Ⅱ段試驗中，胎仔重、胎盤重、身長和性別比是評價藥物對胎仔的生長發育是否產生毒性的指標[7]。本GLP實驗室中平均胎盤總重（9.0±1.9）g，平均胎仔重（3.8±0.4）g，性別比為1.0。賈玉林等[7]、孔衛青等[8]、葉向峰等[9]和Noritake等[10]研究報道，平均胎盤總重（7.8±2.0）g，平均胎仔重分別（3.8±0.4）、（3.9±0.3），3.7和（4.0±0.8）g，性別比分別為1.0，0.9，1.0和0.9，與本研究結果相近。

器官重量是最敏感的藥物毒性指標之一，其變化往往先于形態變化。Piao等[11]和崇立明等[12]研究表明，雄性大鼠的心、肝、脾、肺和腎等器官的絕對重量均高于雌性大鼠。本實驗室Ⅲ段毒性試驗中F1代仔鼠雄性的臟器重量均高于雌性，與上述報道一致。在生殖Ⅰ段中睪丸平均重量（3.3±0.3）g，附睪平均重量（1.1±0.1）g；生殖Ⅲ段中睪丸平均重量（3.5±0.3）g，附睪平均重量（1.2±0.1）g，并無顯著差別。

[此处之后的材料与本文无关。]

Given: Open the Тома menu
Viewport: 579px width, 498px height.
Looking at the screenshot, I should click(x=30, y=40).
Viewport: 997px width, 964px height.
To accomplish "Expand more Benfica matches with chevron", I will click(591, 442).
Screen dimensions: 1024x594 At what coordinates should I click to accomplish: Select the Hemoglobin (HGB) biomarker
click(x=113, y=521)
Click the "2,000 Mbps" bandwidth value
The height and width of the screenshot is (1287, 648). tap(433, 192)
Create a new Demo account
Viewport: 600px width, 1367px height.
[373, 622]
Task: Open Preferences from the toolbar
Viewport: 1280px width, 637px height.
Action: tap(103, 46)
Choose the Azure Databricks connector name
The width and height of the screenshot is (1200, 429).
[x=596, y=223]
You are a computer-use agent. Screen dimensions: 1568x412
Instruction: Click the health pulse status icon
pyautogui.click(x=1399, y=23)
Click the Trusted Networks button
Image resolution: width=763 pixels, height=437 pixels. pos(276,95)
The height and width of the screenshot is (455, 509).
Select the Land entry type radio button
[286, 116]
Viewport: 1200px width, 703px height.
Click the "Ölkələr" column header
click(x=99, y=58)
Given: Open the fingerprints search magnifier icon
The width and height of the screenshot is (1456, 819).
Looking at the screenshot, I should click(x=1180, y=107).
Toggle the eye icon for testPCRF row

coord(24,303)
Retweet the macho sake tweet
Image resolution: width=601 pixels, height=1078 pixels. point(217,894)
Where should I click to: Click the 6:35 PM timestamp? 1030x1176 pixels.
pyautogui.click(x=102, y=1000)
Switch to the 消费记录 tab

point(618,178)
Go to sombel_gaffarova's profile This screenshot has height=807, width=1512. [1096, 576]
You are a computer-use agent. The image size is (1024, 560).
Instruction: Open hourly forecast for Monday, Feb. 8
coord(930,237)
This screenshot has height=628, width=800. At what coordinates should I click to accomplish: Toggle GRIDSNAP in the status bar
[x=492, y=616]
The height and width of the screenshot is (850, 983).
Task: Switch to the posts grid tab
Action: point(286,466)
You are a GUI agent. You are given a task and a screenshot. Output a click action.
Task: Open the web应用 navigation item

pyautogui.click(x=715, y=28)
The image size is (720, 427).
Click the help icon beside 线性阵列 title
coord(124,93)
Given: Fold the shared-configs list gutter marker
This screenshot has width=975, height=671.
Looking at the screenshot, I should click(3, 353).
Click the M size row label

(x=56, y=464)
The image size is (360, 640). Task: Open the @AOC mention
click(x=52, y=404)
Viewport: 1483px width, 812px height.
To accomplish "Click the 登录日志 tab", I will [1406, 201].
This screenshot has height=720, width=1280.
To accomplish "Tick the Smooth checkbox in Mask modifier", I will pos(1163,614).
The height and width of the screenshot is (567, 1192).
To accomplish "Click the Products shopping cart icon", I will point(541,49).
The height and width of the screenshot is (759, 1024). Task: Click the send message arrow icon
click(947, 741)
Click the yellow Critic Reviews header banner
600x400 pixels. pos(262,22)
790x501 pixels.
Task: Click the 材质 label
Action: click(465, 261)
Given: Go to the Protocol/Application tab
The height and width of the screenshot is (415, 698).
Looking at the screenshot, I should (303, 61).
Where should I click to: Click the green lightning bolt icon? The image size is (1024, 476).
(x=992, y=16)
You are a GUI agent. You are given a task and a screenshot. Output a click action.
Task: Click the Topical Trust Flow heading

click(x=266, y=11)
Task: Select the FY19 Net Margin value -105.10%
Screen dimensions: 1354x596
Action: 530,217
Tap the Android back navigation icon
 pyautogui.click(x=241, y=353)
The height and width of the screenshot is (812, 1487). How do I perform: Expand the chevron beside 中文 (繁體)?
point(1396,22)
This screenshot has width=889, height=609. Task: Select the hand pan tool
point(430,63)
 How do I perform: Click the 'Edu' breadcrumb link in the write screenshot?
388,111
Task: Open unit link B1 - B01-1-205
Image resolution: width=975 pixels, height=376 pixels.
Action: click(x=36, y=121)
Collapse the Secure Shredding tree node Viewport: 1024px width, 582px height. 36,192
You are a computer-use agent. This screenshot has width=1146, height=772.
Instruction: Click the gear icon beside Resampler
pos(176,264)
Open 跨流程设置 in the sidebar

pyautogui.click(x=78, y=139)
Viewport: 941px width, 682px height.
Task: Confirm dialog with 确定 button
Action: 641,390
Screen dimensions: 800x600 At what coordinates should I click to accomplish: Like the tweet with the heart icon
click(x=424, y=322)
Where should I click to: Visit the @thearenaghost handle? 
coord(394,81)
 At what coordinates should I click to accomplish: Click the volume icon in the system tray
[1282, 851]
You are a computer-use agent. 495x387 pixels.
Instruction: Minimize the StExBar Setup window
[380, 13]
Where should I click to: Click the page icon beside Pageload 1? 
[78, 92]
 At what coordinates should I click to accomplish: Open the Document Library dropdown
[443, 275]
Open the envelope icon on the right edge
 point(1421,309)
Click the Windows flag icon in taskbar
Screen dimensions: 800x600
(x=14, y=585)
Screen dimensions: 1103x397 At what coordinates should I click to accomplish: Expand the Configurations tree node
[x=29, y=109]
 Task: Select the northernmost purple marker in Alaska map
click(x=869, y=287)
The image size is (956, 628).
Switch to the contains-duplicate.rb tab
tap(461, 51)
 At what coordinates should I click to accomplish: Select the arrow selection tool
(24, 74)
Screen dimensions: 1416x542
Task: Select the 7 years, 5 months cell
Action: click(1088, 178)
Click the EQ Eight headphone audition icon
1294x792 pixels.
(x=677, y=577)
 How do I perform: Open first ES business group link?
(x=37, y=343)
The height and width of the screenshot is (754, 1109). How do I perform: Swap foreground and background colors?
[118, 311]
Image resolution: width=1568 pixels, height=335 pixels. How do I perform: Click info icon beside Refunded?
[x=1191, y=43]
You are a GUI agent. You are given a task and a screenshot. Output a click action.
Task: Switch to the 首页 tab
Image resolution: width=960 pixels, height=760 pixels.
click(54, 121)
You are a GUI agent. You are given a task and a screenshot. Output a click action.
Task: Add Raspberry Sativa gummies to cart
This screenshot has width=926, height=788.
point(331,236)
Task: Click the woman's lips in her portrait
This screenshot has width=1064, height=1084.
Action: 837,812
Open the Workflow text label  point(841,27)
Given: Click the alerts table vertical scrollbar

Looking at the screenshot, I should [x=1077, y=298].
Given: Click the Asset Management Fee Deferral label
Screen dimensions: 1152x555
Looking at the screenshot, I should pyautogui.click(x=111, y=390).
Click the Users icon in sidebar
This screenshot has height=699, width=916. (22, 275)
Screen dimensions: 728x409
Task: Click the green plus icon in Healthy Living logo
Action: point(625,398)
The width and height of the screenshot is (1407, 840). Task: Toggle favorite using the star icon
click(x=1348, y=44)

仔鼠門齒萌出、皮毛發育、平面翻正、張耳、睜眼、空中翻正、視覺定位、睪丸下降的時間與肖百全等[13]研究報道無顯著差別。

通過對本中心2018-2020年各階段生殖毒性試驗結果的研究匯總，各溶媒對照組SD大鼠試驗數據分布均一，基本穩定，初步建立了本中心SD大鼠Ⅰ～Ⅲ段生育和發育指標的背景數據。隨后將進行繼續補充和完善，并使其更加規范化和標準化，保證試驗系統的正確性及所獲數據的可靠性，為生殖毒性安全性評價提供科學依據，也可為其他同行實驗室提供一定參考。